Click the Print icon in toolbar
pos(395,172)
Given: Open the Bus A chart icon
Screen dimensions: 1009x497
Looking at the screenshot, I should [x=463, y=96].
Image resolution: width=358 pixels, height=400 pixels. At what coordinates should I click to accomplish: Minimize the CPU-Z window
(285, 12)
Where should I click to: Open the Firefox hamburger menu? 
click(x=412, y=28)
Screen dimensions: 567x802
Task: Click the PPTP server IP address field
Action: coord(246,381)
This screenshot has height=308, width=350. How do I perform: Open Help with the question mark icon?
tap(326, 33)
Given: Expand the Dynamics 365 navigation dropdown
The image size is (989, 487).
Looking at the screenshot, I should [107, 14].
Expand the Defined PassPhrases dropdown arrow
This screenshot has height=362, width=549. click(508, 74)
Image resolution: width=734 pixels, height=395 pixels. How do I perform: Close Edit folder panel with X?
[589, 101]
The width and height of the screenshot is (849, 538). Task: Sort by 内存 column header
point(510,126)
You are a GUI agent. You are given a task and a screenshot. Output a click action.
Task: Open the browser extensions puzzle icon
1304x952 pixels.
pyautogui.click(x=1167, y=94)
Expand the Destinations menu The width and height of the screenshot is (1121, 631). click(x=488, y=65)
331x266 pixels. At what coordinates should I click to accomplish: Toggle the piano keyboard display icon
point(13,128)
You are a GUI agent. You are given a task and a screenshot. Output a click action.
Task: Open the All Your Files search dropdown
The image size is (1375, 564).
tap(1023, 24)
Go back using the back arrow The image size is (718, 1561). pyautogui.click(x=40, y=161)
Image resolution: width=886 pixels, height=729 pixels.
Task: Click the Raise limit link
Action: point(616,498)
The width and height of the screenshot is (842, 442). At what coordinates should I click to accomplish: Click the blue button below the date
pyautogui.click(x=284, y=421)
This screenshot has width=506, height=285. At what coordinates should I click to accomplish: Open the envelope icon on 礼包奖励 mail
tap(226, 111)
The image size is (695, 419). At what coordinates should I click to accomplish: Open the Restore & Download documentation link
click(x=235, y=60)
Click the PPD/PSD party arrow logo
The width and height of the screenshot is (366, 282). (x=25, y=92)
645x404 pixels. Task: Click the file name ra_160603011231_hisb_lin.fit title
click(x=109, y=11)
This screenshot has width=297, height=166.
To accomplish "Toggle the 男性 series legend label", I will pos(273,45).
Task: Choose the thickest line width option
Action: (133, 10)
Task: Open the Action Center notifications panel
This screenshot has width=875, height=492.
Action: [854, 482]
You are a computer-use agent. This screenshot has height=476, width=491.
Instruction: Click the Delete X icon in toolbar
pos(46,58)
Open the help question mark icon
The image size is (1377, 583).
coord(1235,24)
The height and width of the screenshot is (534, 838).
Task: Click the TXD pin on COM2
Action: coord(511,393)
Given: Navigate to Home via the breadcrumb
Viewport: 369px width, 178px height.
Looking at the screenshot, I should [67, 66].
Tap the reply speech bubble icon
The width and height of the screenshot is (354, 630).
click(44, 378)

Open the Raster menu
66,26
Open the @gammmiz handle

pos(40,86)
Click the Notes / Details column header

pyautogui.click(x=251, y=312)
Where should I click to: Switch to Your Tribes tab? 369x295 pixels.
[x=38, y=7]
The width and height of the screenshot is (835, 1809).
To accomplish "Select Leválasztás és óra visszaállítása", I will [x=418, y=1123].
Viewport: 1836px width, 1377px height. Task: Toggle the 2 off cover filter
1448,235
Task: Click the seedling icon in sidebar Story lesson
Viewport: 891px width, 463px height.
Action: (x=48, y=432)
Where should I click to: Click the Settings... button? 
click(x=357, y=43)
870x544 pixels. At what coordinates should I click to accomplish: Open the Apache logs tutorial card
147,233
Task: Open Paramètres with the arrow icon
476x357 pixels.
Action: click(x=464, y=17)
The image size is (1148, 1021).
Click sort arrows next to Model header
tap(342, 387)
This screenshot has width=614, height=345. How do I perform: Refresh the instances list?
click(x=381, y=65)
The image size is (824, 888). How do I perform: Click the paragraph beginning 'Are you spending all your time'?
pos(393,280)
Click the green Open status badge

::::::::

### Task instructions
Go through all of the data above and swap each "How do I perform" for "How can I do", leaving everything else untouched.

### Solved exercise
Click the Print icon in toolbar
pos(395,172)
Given: Open the Bus A chart icon
Screen dimensions: 1009x497
Looking at the screenshot, I should [x=463, y=96].
Image resolution: width=358 pixels, height=400 pixels. At what coordinates should I click to accomplish: Minimize the CPU-Z window
(285, 12)
Where should I click to: Open the Firefox hamburger menu? 
click(x=412, y=28)
Screen dimensions: 567x802
Task: Click the PPTP server IP address field
Action: coord(246,381)
This screenshot has height=308, width=350. How can I do: Open Help with the question mark icon?
tap(326, 33)
Given: Expand the Dynamics 365 navigation dropdown
The image size is (989, 487).
Looking at the screenshot, I should [107, 14].
Expand the Defined PassPhrases dropdown arrow
This screenshot has height=362, width=549. click(508, 74)
Image resolution: width=734 pixels, height=395 pixels. How can I do: Close Edit folder panel with X?
[589, 101]
The width and height of the screenshot is (849, 538). Task: Sort by 内存 column header
point(510,126)
You are a GUI agent. You are given a task and a screenshot. Output a click action.
Task: Open the browser extensions puzzle icon
1304x952 pixels.
pyautogui.click(x=1167, y=94)
Expand the Destinations menu The width and height of the screenshot is (1121, 631). click(x=488, y=65)
331x266 pixels. At what coordinates should I click to accomplish: Toggle the piano keyboard display icon
point(13,128)
You are a GUI agent. You are given a task and a screenshot. Output a click action.
Task: Open the All Your Files search dropdown
The image size is (1375, 564).
tap(1023, 24)
Go back using the back arrow The image size is (718, 1561). pyautogui.click(x=40, y=161)
Image resolution: width=886 pixels, height=729 pixels.
Task: Click the Raise limit link
Action: point(616,498)
The width and height of the screenshot is (842, 442). At what coordinates should I click to accomplish: Click the blue button below the date
pyautogui.click(x=284, y=421)
This screenshot has width=506, height=285. At what coordinates should I click to accomplish: Open the envelope icon on 礼包奖励 mail
tap(226, 111)
The image size is (695, 419). At what coordinates should I click to accomplish: Open the Restore & Download documentation link
click(x=235, y=60)
Click the PPD/PSD party arrow logo
The width and height of the screenshot is (366, 282). (x=25, y=92)
645x404 pixels. Task: Click the file name ra_160603011231_hisb_lin.fit title
click(x=109, y=11)
This screenshot has width=297, height=166.
To accomplish "Toggle the 男性 series legend label", I will pos(273,45).
Task: Choose the thickest line width option
Action: (133, 10)
Task: Open the Action Center notifications panel
This screenshot has width=875, height=492.
Action: [854, 482]
You are a computer-use agent. This screenshot has height=476, width=491.
Instruction: Click the Delete X icon in toolbar
pos(46,58)
Open the help question mark icon
The image size is (1377, 583).
coord(1235,24)
The height and width of the screenshot is (534, 838).
Task: Click the TXD pin on COM2
Action: coord(511,393)
Given: Navigate to Home via the breadcrumb
Viewport: 369px width, 178px height.
Looking at the screenshot, I should [67, 66].
Tap the reply speech bubble icon
The width and height of the screenshot is (354, 630).
click(44, 378)

Open the Raster menu
66,26
Open the @gammmiz handle

pos(40,86)
Click the Notes / Details column header

pyautogui.click(x=251, y=312)
Where should I click to: Switch to Your Tribes tab? 369x295 pixels.
[x=38, y=7]
The width and height of the screenshot is (835, 1809).
To accomplish "Select Leválasztás és óra visszaállítása", I will [x=418, y=1123].
Viewport: 1836px width, 1377px height. Task: Toggle the 2 off cover filter
1448,235
Task: Click the seedling icon in sidebar Story lesson
Viewport: 891px width, 463px height.
Action: (x=48, y=432)
Where should I click to: Click the Settings... button? 
click(x=357, y=43)
870x544 pixels. At what coordinates should I click to accomplish: Open the Apache logs tutorial card
147,233
Task: Open Paramètres with the arrow icon
476x357 pixels.
Action: click(x=464, y=17)
The image size is (1148, 1021).
Click sort arrows next to Model header
tap(342, 387)
This screenshot has width=614, height=345. How can I do: Refresh the instances list?
click(x=381, y=65)
The image size is (824, 888). How can I do: Click the paragraph beginning 'Are you spending all your time'?
pos(393,280)
Click the green Open status badge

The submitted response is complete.